You are a senior cloud infrastructure engineer at a large financial services institution. Your team owns the GCP infrastructure layer that powers internal data pipelines, including a critical overnight batch process that generates regulatory compliance reports for SOX controls and AML transaction monitoring.
On Tuesday morning, the compliance operations team reports that last night's batch run failed silently — no alerts fired, no errors appeared in any dashboard, but the regulatory reports are incomplete. This is the third intermittent failure in two weeks. The Chief Technology Officer has escalated: regulators audit these reports quarterly, and the next audit window opens in six weeks.

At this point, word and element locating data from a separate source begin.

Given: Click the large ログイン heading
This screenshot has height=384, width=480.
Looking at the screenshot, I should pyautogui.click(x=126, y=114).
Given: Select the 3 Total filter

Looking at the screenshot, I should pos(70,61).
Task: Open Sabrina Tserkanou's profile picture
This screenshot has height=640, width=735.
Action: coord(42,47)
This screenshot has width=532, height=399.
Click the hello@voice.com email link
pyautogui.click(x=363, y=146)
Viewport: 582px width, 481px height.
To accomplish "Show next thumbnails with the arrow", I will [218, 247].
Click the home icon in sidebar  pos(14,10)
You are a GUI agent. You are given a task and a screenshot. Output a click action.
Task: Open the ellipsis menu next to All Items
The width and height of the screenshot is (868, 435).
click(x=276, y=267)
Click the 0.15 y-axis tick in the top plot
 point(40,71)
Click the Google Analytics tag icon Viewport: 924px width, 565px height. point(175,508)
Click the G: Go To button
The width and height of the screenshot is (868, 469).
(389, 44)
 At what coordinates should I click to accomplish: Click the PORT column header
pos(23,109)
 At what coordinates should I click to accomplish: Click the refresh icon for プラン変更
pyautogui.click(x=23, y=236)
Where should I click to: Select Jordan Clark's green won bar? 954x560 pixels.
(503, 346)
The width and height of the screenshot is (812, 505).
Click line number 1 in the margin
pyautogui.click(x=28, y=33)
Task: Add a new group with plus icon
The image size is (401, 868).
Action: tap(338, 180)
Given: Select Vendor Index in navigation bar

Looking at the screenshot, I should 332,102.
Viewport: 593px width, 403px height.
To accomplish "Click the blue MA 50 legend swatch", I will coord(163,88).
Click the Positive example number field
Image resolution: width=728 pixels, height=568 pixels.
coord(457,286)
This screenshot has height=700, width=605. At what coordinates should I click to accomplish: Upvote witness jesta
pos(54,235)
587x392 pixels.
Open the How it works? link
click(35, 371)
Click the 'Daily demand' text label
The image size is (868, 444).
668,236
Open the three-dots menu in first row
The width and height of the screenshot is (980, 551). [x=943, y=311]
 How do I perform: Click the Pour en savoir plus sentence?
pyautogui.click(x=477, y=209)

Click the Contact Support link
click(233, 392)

While investigating, you discover four overlapping problems:
(1) The batch pipeline runs on Compute Engine instances provisioned through Terraform, but someone has been making changes through the GCP console — the Terraform state file no longer reflects what is actually deployed. Resources exist in GCP that Terraform doesn't know about, and Terraform-managed resources have been manually modified.
(2) Cloud SQL — the batch pipeline's data source — is running on a single-zone configuration with automated backups disabled. One zone failure would mean data loss for a compliance-critical database.
(3) The GCP infrastructure has no meaningful monitoring or alerting. The compliance team discovered the batch failure by manually checking report outputs the next morning. No Cloud Monitoring alerts, no log-based metrics, no dashboards.
(4) A review of the Terraform codebase reveals several security and cost issues beyond the batch failure itself.
Your manager asks you to own the investigation, fix the immediate infrastructure issues, and establish monitoring so this never fails silently again. The first meaningful changes must ship within two weeks, with a team of two engineers.
The following Terraform configuration manages your batch processing infrastructure. Read it carefully — it may contain issues beyond the primary batch failure.
# compute.tf — Batch Processing Infrastructure
resource "google_compute_instance" "batch_processor" {
count = var.instance_count
name = "batch-node-${count.index}"
machine_type = "n1-standard-16"
zone = "us-east4-a"
boot_disk {
initialize_params {
image = "debian-cloud/debian-11"
size = 500
}
}
network_interface {
network = google_compute_network.main.id
subnetwork = google_compute_subnetwork.main.id
access_config {} # assigns ephemeral public IP to every instance
}
service_account {
email = "default"
scopes = ["https://www.googleapis.com/auth/cloud-platform"]
}
metadata = {
enable-oslogin = "FALSE"
}
labels = {}
}
resource "google_compute_firewall" "batch_allow" {
name = "batch-allow-all"
network = google_compute_network.main.id
allow {
protocol = "all"
}
source_ranges = ["0.0.0.0/0"]
}
resource "google_sql_database_instance" "compliance_db" {
name = "compliance-data"
database_version = "POSTGRES_14"
region = "us-east4"
settings {
tier = "db-custom-16-61440"
availability_type = "ZONAL"
backup_configuration {
enabled = false
}
ip_configuration {
ipv4_enabled = true
authorized_networks {
name = "allow-all"
value = "0.0.0.0/0"
}
}
}
}
Honor all constraints below. Strong submissions address each one explicitly. Generic solutions that ignore these constraints will score lower regardless of technical quality.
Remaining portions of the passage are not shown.